La n.5 raffigura le mani di Dalila che taglia i capelli a Sansone su un quadro di scuola romana del XVII secolo. La maestria con cui le dita della donna sono raffigurate, presuppongono una straordinaria mano d’artista. Esse, infatti, volteggiano come sui capelli dell’uomo quasi sfiorandoli, per non svegliarlo dal suo dormire.
La n. 1 e la n. 9 tratte dal San Girolamo Penitente di Domenico Fetti, mostrano le due mani del santo in modo diametralmente opposto, una forte e atletica, seppur nodosa e vecchia, che impugna un sasso per fustigarsi; l’altra tremante, contorta su sé stessa, vicino al cristo in Croce che sembra quasi sottomettersi alla volontà di espiazione dei peccati.

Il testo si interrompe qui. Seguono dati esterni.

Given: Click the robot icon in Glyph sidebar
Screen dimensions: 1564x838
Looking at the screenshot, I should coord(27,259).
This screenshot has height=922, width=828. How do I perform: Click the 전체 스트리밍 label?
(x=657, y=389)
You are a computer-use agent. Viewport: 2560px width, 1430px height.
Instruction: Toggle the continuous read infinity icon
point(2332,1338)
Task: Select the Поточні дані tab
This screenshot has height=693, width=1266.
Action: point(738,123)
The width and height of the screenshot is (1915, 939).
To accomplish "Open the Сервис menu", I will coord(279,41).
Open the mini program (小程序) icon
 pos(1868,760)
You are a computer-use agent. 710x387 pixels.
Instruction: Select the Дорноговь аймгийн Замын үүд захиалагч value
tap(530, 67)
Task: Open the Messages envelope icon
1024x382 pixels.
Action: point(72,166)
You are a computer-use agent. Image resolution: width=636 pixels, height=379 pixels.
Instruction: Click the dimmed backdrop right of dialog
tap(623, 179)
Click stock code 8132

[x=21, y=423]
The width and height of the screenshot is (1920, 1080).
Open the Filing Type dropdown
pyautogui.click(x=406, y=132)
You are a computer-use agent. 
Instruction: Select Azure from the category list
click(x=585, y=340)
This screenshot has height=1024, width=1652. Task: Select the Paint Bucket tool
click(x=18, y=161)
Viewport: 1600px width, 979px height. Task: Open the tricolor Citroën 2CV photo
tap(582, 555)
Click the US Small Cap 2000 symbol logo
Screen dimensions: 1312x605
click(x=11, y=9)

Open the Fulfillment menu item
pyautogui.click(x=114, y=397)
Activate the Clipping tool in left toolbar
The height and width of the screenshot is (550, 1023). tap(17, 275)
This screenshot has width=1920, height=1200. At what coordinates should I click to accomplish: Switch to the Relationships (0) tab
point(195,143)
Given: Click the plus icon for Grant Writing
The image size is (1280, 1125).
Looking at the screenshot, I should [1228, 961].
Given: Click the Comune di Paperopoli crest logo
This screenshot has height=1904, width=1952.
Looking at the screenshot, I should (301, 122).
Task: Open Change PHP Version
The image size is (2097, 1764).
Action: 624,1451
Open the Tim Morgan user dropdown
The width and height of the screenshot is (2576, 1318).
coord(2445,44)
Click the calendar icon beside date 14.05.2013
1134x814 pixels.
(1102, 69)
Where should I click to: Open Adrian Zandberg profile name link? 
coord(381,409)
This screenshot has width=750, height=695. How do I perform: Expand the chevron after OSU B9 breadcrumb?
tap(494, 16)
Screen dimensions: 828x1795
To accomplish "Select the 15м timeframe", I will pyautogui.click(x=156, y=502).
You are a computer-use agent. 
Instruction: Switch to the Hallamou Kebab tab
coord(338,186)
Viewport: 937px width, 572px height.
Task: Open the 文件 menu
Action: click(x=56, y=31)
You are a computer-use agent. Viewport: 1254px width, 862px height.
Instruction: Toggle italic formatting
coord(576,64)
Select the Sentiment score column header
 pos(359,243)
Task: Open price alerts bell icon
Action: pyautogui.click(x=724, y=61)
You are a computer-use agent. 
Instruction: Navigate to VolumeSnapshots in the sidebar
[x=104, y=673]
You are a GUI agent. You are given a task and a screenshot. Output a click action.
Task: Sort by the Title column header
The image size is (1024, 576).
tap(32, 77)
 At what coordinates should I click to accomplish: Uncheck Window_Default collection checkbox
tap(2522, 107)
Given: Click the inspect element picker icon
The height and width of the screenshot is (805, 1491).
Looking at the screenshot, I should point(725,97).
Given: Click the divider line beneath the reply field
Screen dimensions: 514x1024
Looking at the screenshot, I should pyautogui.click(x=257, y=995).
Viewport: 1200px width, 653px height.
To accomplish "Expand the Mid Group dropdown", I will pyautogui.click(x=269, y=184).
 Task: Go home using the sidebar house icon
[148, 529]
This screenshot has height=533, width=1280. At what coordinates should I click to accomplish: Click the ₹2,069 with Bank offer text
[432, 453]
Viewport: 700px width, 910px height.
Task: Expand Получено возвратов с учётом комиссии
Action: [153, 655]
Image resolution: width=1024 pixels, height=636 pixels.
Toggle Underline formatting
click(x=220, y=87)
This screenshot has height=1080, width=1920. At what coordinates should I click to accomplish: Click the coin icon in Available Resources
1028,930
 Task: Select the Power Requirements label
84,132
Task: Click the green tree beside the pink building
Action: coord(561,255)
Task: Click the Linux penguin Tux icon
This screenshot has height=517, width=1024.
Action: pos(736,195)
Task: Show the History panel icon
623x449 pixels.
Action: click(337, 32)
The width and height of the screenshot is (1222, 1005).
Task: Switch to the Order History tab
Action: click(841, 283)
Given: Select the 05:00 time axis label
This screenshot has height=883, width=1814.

La n. 8, con le mani che impugnano l’iconico teschio di San Girolamo in Preghiera (Maestro del Lume di Candela), indica un rispetto profondo e quasi iconico della morte. Perché il pittore ha ritratto il teschio che guarda verso il santo e non, come altri artisti, che guarda l’osservatore? Il santo sfida la sua condizione di morituro o, invece, l’assorbe e la fa propria in un’estasi contemplativa che è quasi gioia della sua condizione di essere fragile destinato a morire? Le mani, con le dita corte, quasi tozze, per nulla rugose e invecchiate, sembrano quelle di un bambino che deve ancora crescere, mentre il libro su cui poggiano predispongono chi osserva a guardare tutto nell’ottica che la conoscenza è l’unica cosa che su cui si base la fragilità umana.